Forum Moderators: phranque
I have an ecommerce database I'm trying to build in Excel for our website. I have never made a database-driven website before. We currently have a website with nearly 800 different product pages that we built manually using FrontPage 2003. We need to change our site completely so that it is database-driven / dynamically builds the product pages. I'm using Excel 2007 to at least try to compile the database, since I've already been using a large Excel workbook to keep track of product pricing, shipping costs, etc. I don't know PHP or ASP just yet, and I'm not sure which one I'll end up using. So I'm starting with what I know how to do - I'm decently familiar with using Excel. And I know I need to build the database at the very least before I can have someone help me figure out how to use PHP or ASP and pull from the database. I want to have the database built in Excel, then exported to CSV and uploaded to a MySQL database online that the PHP or ASP Programming pulls from to build the product pages.
As mentioned, I already have a website now (built using FrontPage 2003, but I've already ordered the upgrade for Expression Web 2 that I should receive very soon). For our current site, we have manually created every product page. I need to convert all those pre-made product pages to have their info. in this same database where I already have the items listed by rows with columns for each of the important things (Long Description with Bullets, Short Description, Title, Price, Shipping Charge, URL for large image, URL for small image, etc.).
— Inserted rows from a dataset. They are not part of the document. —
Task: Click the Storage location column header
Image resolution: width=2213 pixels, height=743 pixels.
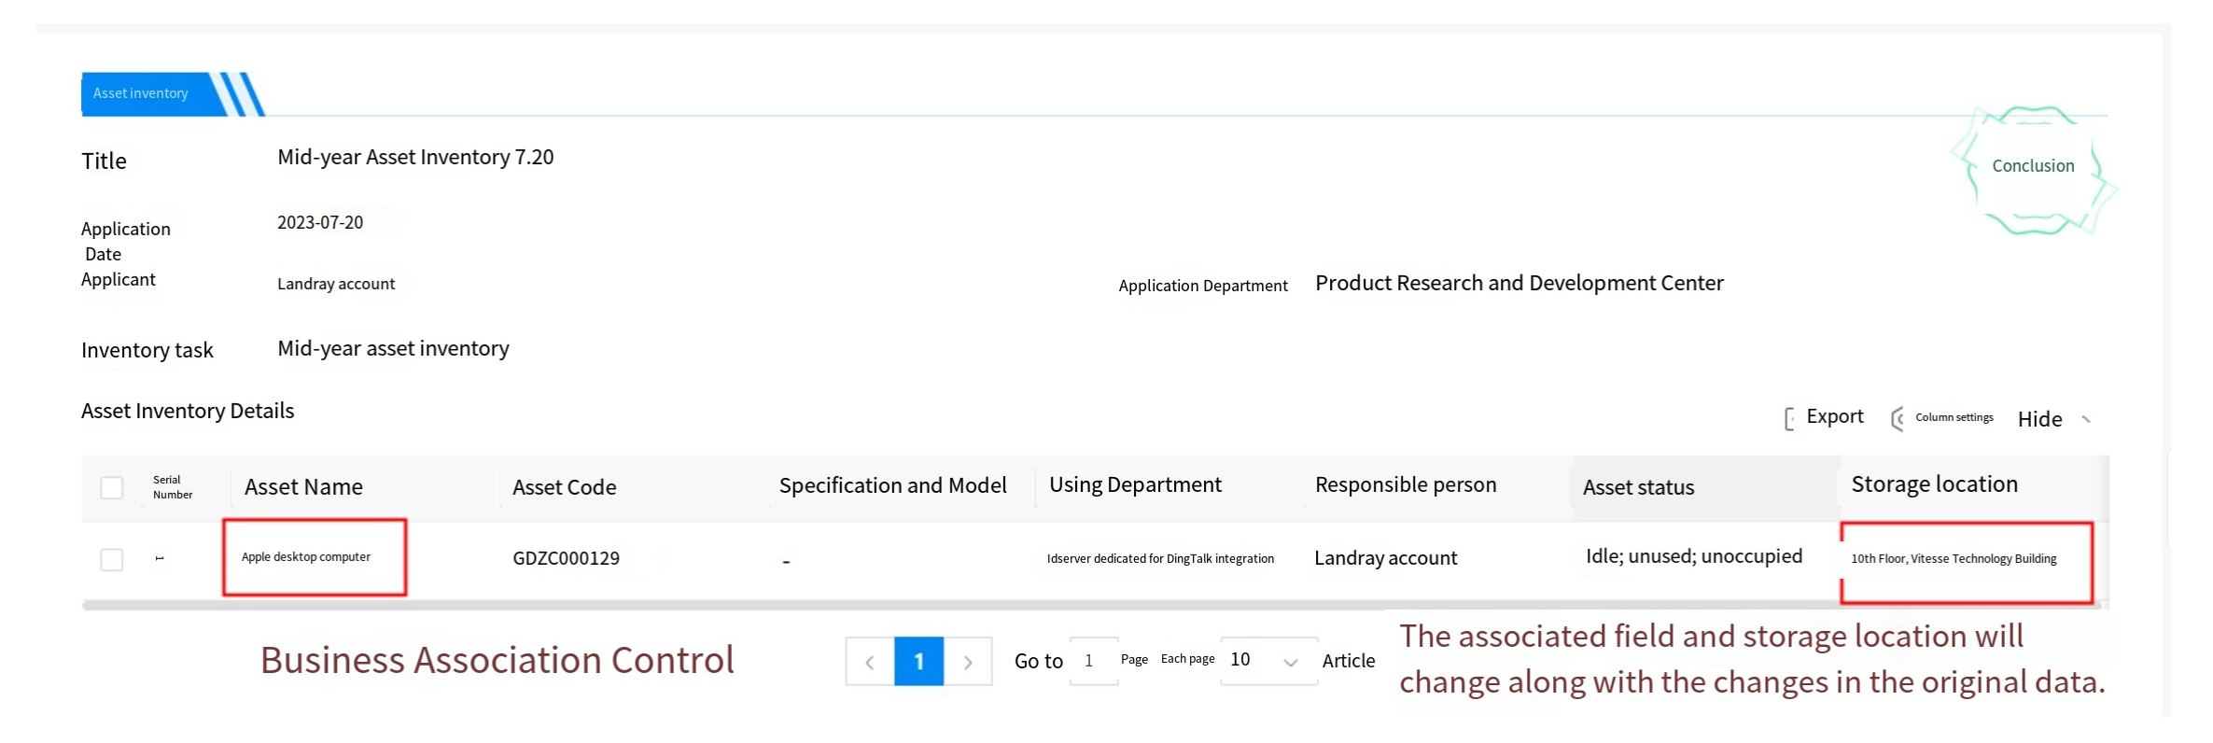Action: (1934, 484)
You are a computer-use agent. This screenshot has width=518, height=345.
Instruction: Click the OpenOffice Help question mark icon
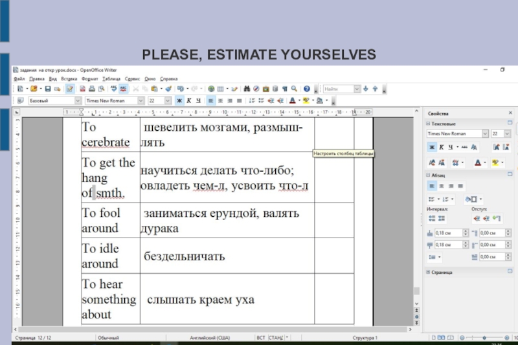point(308,89)
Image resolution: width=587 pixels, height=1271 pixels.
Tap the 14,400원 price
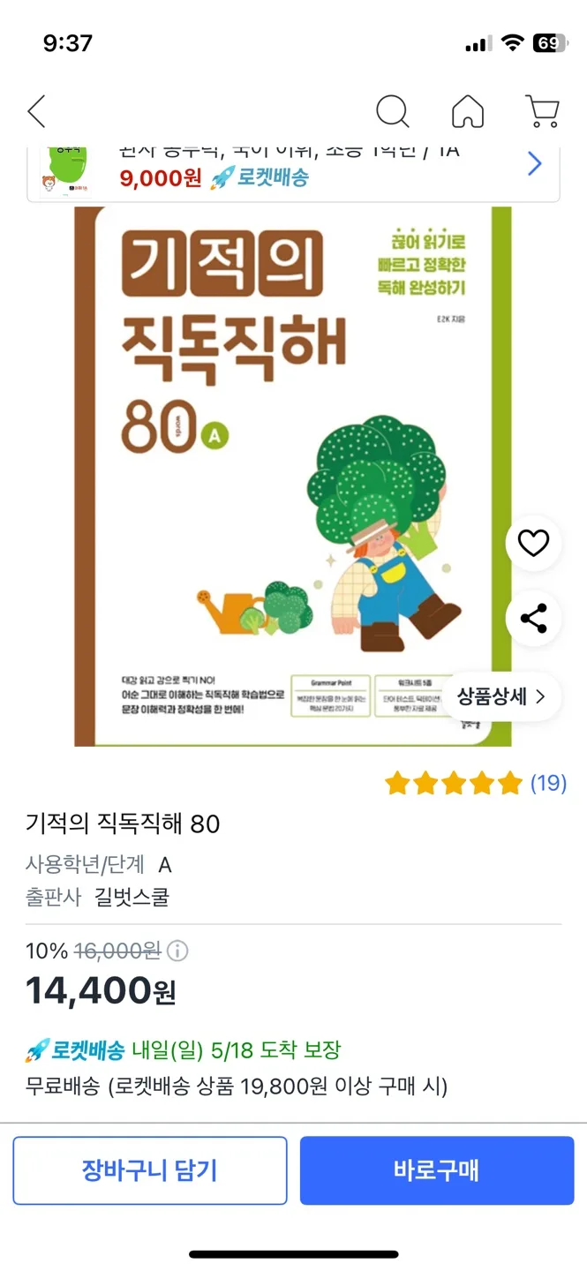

I need a way to automate pulling data from our current site's HTML and putting it into an Excel or csv or txt file. There is a lot of info. in the HTML files I don't need (tables info., includes pages, etc.). I would especially need to pull the item title, item description, the bullets with their <ul><li></li></ul> tags (some products have 15-20 bullets of info.), the image URLs, and if possible, the metatag data I've already made.
The only way I know how to do this is to go into FrontPage or our site online for every single product page we already have made and copy / paste the product description into a cell in Excel and then copy / paste the html code for the product's bulleted list into the formula bar of Excel for the next cell of that row, and do the same for the images and the metatag data. Our current website has nearly 800 product pages right now. This will take forever to do it manually. Does anyone know of a way I can automate some or all of this giant task? (currently NOT using a DWT - every page was created manually). Any info. at all will be greatly appreciated. Thank you!
[edited by: phranque at 6:26 am (utc) on July 19, 2008]
[edit reason] No urls, please. See TOS [webmasterworld.com] [/edit]
Failing that, FrontPage and Expression Web aren't going to be any help on their own. This isn't so much a web design problem as a data manipulation problem. The source data is your web pages treated as text.
If the existing pages are similar to each other, the key to success is going be regular expressions that allow you to extract the data you want and leave behind what you don't.
The method that would give you complete control is to write a C++ program to do the extraction. The .NET Framework (library) provides good regular expressions capabilities. It would scan all your site folders for .htm files, use regular expressions to extract the bits you want from each file, and write the data to a tab-delimited text file which you would then import to Excel. The same could also be done in Visual Basic or C# (both using .NET), and even Perl or PHP (using their facilities, not .NET). You can get Express Editions of Microsoft C++, C#, and VB free online.
Before starting to write the program, you could experiment with a tool like GREP to test how successfully regex can be used to pull the desired data out of the files. Developing the correct regex will be the key, and the tricky part.
Edit:
A 2nd alternative that uses regex differently:
Make a copy of the website, and use a long series of FP or EW regular expressions search and replaces to remove from every file all the content that you don't need to keep. When you're finished, each file will only contain data destined for the database.
That still leaves the problem of getting the data into tab-delimited format, and then copying it from the multiple source files into one big text file.
If there is a Windows equivalent of the Linux SED program, that might do the reformatting, and a series of COPY commands (Windows or Linux) would concatenate the files into one big file.
Anyway, those are at least the types of solutions I think are called for here.
[edited by: SteveWh at 10:12 pm (utc) on July 19, 2008]
[edited by: eelixduppy at 11:35 pm (utc) on Oct. 26, 2008]
[edit reason] removed URL [/edit]